Les avocats pointent également un accord de coopération militaire signé en 2013 entre les ministres de la Défense suisse et israélien. Depuis lors, selon eux, la Suisse achèterait et vendrait des armes et des biens à double usage à Israël, et coopérerait au développement de systèmes d’armes.

Ils soulignent une augmentation marquée des exportations de biens à double usage depuis 2024, notamment de composants destinés au drone Hermes 900 utilisé dans la bande de Gaza.

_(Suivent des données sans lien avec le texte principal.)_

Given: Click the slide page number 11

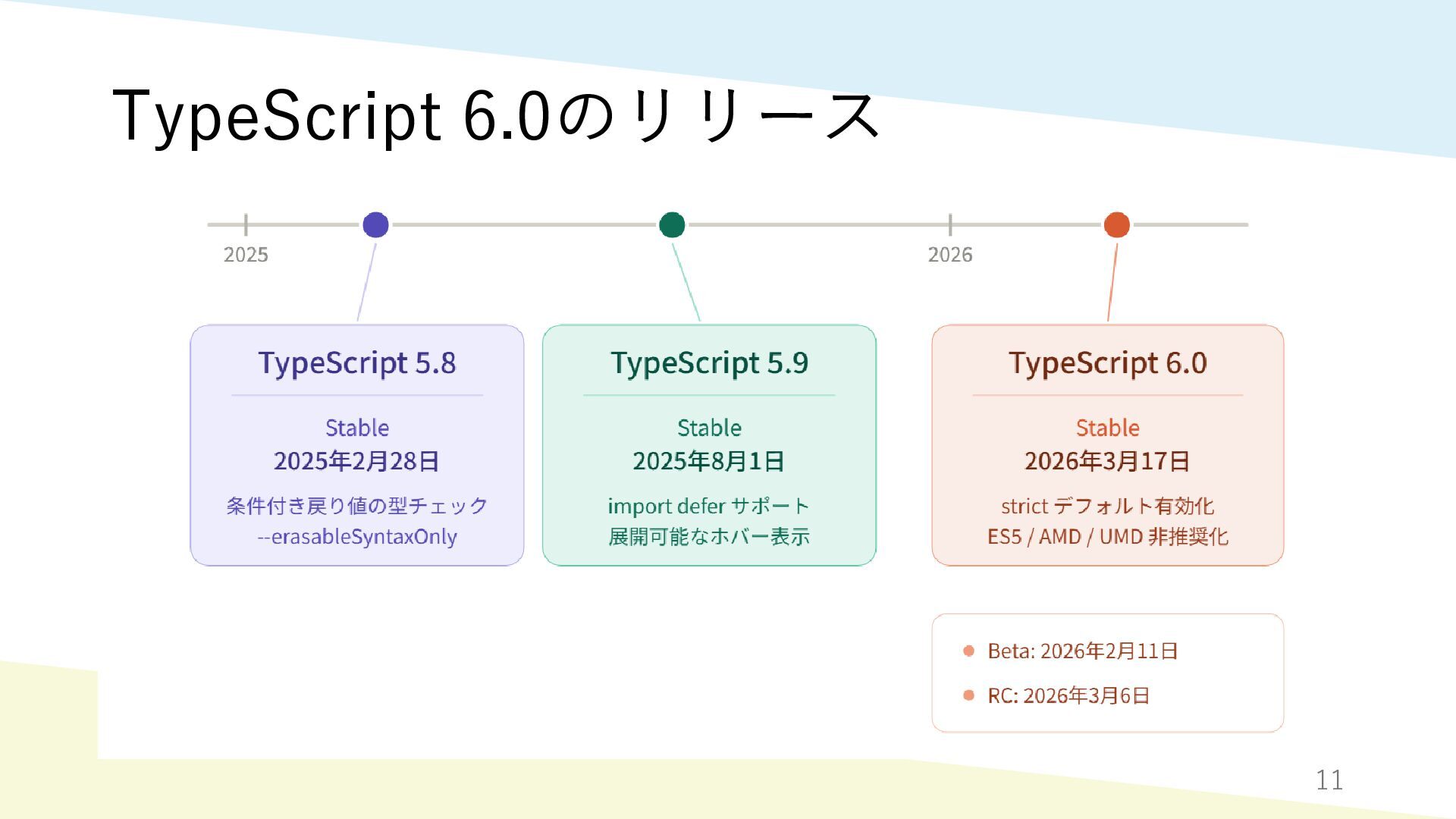Looking at the screenshot, I should click(1329, 780).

Ce drone est fabriqué par le groupe israélien Elbit Systems, qui dispose d’une filiale en Suisse.

D’après les juristes, entre octobre 2023 et avril 2024, vingt autorisations d’exportation de biens à double usage vers Israël ont été accordées à dix-sept entreprises suisses. En 2024, ces exportations auraient atteint un niveau record de 16,7 millions de francs suisses, avec une poursuite de la hausse au premier trimestre 2025.

- Réponse des autorités suisses

Contacté par l’agence Keystone-ATS, le Département fédéral des affaires étrangères a indiqué avoir pris connaissance de la démarche, soulignant qu’il appartient au bureau du procureur de la CPI d’évaluer la pertinence des informations transmises.

Le département rappelle que, depuis le début de la guerre à Gaza, le Conseil fédéral appelle à un cessez-le-feu immédiat et permanent, à la libération de tous les otages et à un accès humanitaire sans entrave. Il souligne également l’engagement humanitaire de la Suisse au Proche-Orient, chiffré à 150 millions de francs.

Cette plainte intervient dans un contexte de positionnement diplomatique assumé par la Suisse sur le conflit israélo-palestinien. En septembre 2025, le Conseil fédéral avait réaffirmé que le moment n’était pas encore venu de reconnaître officiellement l’État de Palestine. Ignazio Cassis avait alors expliqué que Berne soutenait le principe d’une solution à deux États, tout en souhaitant conserver la reconnaissance comme levier politique à actionner ultérieurement, lorsqu’un plan de paix crédible serait sur la table. Une ligne partagée par la présidente de la Confédération Karin Keller-Sutter, qui avait rappelé que des conditions liées à la sécurité d’Israël et à l’autodétermination du peuple palestinien devaient être réunies avant toute reconnaissance officielle.